> YOUR ASSIGNMENT: Find the word "Protection" in the records and copy every line where it occurs.
*** Opening of DATA RECORDS ***
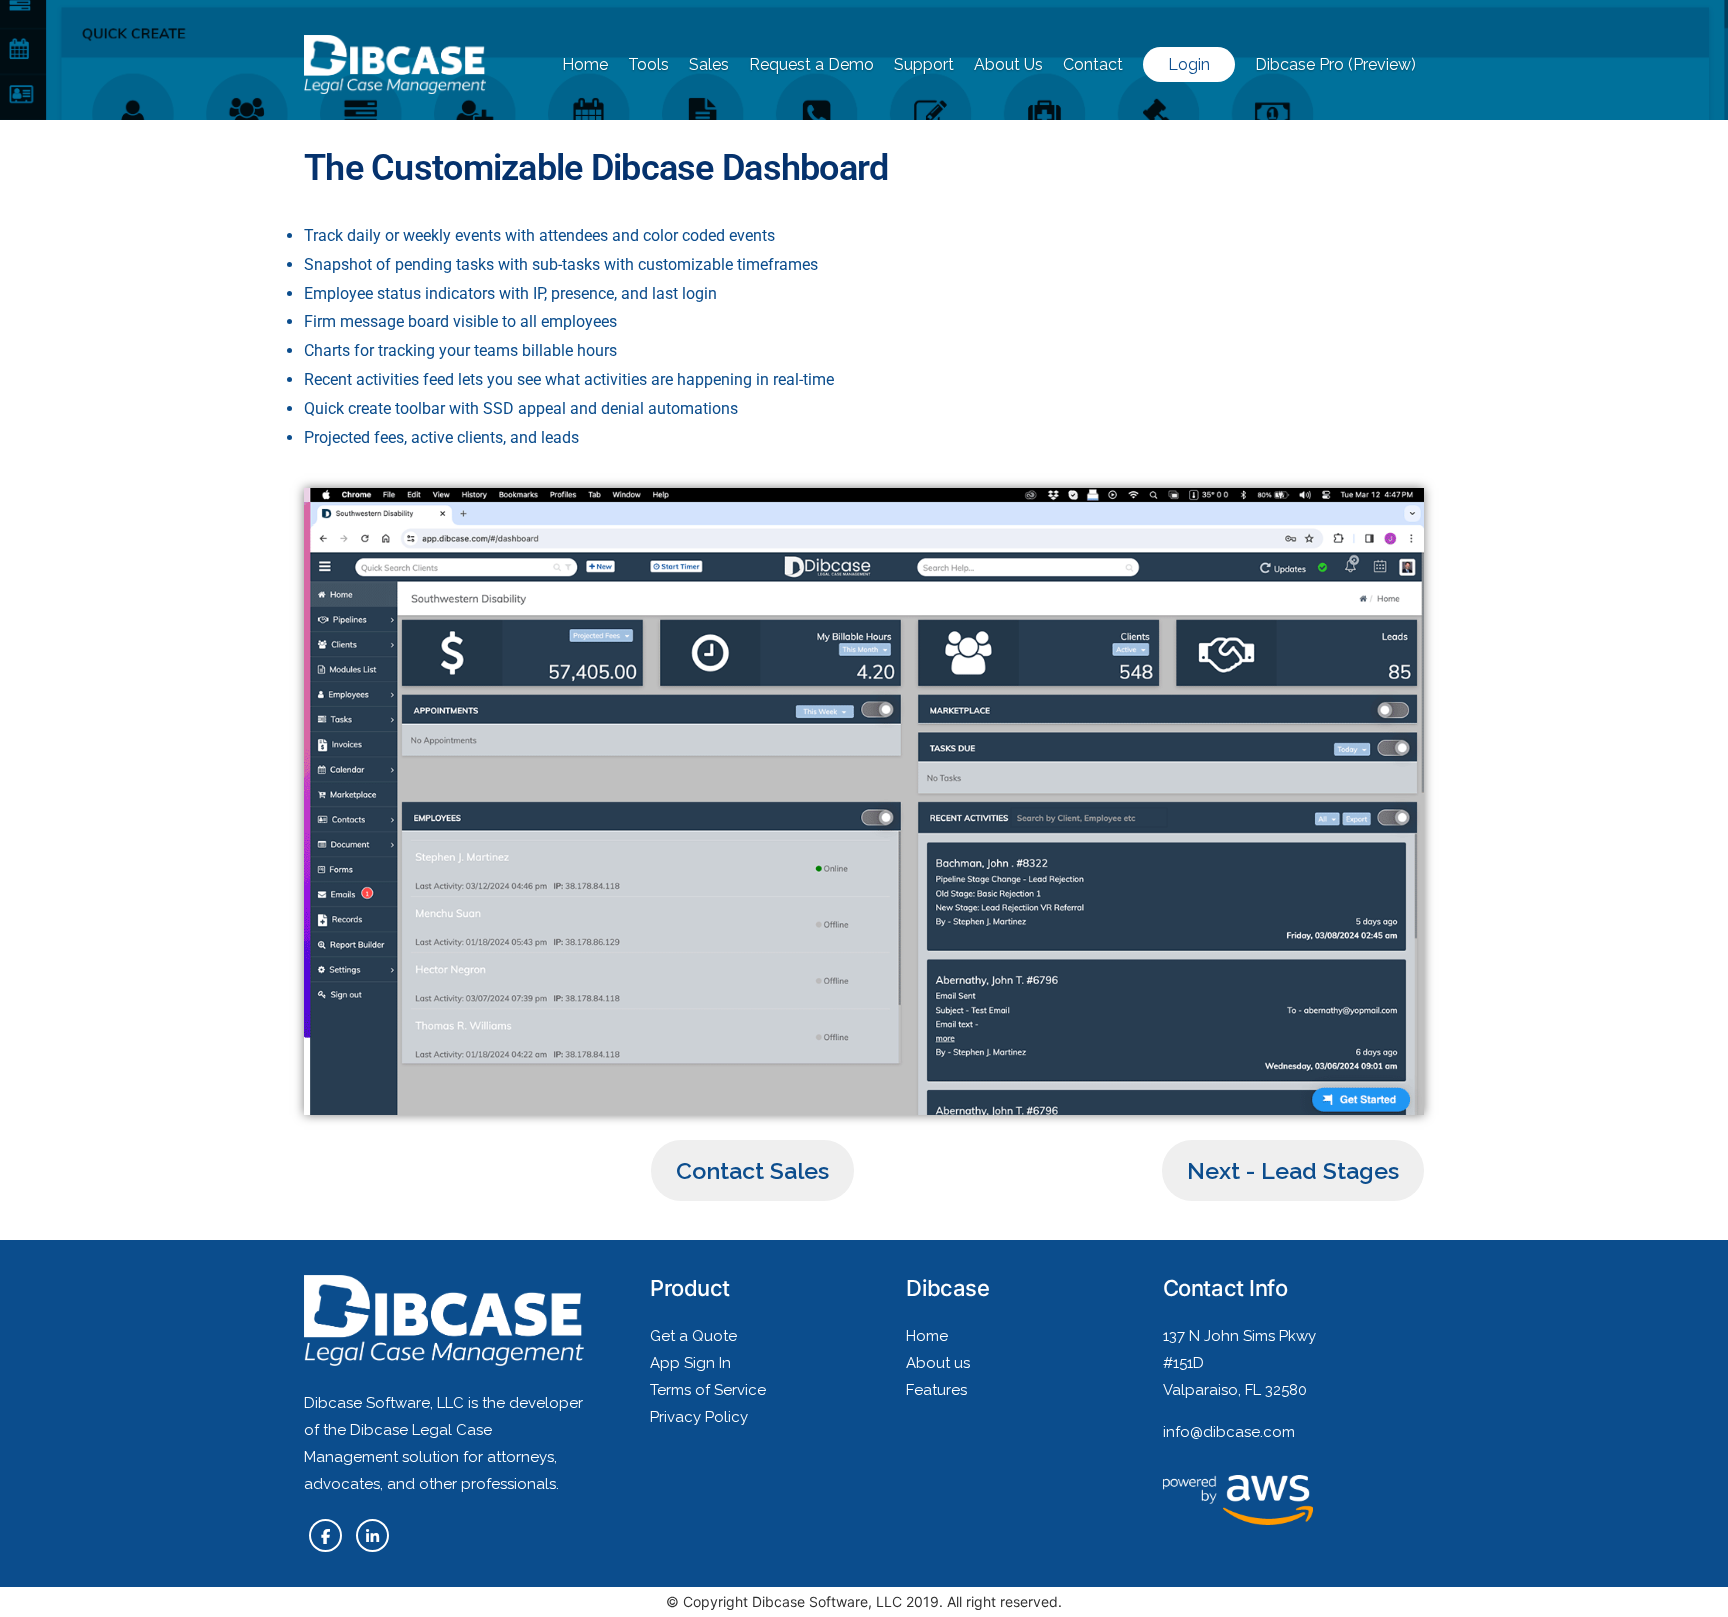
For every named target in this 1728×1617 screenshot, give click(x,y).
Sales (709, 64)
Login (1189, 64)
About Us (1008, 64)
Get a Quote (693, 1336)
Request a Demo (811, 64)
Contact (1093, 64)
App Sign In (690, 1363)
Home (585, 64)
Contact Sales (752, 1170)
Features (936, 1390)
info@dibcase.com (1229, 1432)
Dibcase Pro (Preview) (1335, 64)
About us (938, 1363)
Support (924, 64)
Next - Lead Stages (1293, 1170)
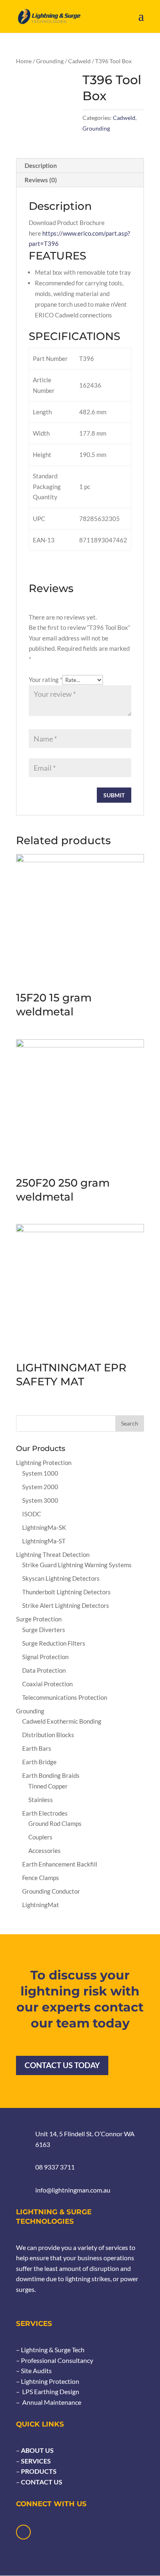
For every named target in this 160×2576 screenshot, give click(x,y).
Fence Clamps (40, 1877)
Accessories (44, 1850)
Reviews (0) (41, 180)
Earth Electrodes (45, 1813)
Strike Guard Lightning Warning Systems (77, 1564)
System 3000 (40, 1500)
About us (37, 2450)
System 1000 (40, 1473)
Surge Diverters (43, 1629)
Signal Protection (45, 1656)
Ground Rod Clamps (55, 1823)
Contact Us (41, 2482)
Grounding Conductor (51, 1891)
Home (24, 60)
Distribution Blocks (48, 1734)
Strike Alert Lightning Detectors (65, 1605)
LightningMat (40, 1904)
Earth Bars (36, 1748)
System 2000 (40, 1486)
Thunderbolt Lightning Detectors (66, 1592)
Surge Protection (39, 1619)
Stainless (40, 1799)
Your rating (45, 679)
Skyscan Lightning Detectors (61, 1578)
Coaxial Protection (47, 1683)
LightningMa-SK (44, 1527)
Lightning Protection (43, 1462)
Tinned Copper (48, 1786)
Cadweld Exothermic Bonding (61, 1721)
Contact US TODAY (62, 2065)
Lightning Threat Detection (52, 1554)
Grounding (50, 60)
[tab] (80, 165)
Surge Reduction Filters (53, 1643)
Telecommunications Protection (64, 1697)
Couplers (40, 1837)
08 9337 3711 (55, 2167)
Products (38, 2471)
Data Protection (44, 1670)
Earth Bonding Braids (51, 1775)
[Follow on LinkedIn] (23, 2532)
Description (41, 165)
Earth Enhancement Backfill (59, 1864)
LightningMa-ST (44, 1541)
*** Close of DATA RECORDS ***
> TASK RESULT:
Signal Protection (45, 1656)
Surge Protection (39, 1619)
Coaxial Protection (47, 1683)
Lightning Protection (43, 1462)
Telecommunications Protection (64, 1697)
Data Protection (44, 1670)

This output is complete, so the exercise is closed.